_Written exercise A_
In the excerpt on the RBMN-5 rebuttal, what does RBMN say it is not asking the Board to address?
==== Document extract ====
The RBMN-5 Rebuttal. (1) RBMN, responding to NS' argument that RBMN's "contract complaint" issues should be resolved in a judicial forum, insists that the Board has the power to grant the relief requested by RBMN. RBMN explains that it is not asking us to address contractual disputes, but, rather, is asking us to grant relief to address harms that RBMN has suffered on account of the Conrail transaction. RBMN insists that the changes in circumstances that have altered the economic bargain underlying the Lehigh Division Agreement, as well as the nullification of that agreement's no-assignment provision, (242) are adverse consequences of the Conrail transaction that we have sufficient authority to remedy.
==== Data lines ====
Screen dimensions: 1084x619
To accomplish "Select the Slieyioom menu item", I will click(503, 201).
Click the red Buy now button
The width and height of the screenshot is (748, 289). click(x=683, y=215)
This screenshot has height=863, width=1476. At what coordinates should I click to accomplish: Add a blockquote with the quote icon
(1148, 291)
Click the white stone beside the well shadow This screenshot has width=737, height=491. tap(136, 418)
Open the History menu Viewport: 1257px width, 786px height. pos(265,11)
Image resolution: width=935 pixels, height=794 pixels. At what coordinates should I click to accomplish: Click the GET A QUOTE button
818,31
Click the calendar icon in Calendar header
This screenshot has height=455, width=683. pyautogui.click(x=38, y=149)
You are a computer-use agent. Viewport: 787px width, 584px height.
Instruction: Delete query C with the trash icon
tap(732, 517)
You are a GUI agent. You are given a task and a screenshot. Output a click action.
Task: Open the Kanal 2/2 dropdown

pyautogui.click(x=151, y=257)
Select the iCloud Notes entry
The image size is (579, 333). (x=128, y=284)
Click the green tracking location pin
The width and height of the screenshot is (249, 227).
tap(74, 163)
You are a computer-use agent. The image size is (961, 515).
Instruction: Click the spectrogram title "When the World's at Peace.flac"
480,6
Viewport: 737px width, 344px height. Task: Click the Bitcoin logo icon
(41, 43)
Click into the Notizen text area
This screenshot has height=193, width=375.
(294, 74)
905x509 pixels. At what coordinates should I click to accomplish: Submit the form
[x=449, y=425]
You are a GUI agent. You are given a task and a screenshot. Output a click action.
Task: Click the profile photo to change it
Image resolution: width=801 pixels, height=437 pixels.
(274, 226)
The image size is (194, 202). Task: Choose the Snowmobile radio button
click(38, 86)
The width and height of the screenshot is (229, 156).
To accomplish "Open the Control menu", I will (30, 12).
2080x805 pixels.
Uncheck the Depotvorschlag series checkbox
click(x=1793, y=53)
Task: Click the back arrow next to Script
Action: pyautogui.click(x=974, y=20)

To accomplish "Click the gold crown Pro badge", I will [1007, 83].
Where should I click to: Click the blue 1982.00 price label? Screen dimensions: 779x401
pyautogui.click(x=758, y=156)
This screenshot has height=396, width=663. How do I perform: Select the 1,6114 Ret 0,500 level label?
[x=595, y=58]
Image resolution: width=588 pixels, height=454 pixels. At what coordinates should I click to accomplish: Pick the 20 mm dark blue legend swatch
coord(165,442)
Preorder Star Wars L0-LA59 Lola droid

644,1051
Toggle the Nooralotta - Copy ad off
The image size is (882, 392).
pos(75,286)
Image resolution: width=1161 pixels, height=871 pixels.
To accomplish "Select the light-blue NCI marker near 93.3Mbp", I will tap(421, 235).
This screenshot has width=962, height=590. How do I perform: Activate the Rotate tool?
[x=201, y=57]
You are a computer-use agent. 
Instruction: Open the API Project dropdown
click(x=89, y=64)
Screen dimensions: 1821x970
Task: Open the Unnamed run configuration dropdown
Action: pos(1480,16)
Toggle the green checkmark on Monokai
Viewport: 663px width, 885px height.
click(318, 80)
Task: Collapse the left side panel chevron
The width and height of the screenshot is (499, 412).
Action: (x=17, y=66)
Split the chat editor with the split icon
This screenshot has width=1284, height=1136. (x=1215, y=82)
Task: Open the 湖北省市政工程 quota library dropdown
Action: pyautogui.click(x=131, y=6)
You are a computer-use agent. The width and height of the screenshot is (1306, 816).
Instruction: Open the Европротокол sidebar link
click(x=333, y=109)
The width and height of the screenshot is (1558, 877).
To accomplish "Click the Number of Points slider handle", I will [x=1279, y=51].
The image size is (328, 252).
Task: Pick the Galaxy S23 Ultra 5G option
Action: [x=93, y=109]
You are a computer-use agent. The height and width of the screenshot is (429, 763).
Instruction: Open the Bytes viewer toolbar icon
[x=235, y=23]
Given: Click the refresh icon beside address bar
====
_Written exercise B_
Duplicate the part of the records that opens with the line containing "905x509 pixels. At" and closes with the line containing "[x=449, y=425]".

_Expected answer A_
Contractual disputes.

_Expected answer B_
905x509 pixels. At what coordinates should I click to accomplish: Submit the form
[x=449, y=425]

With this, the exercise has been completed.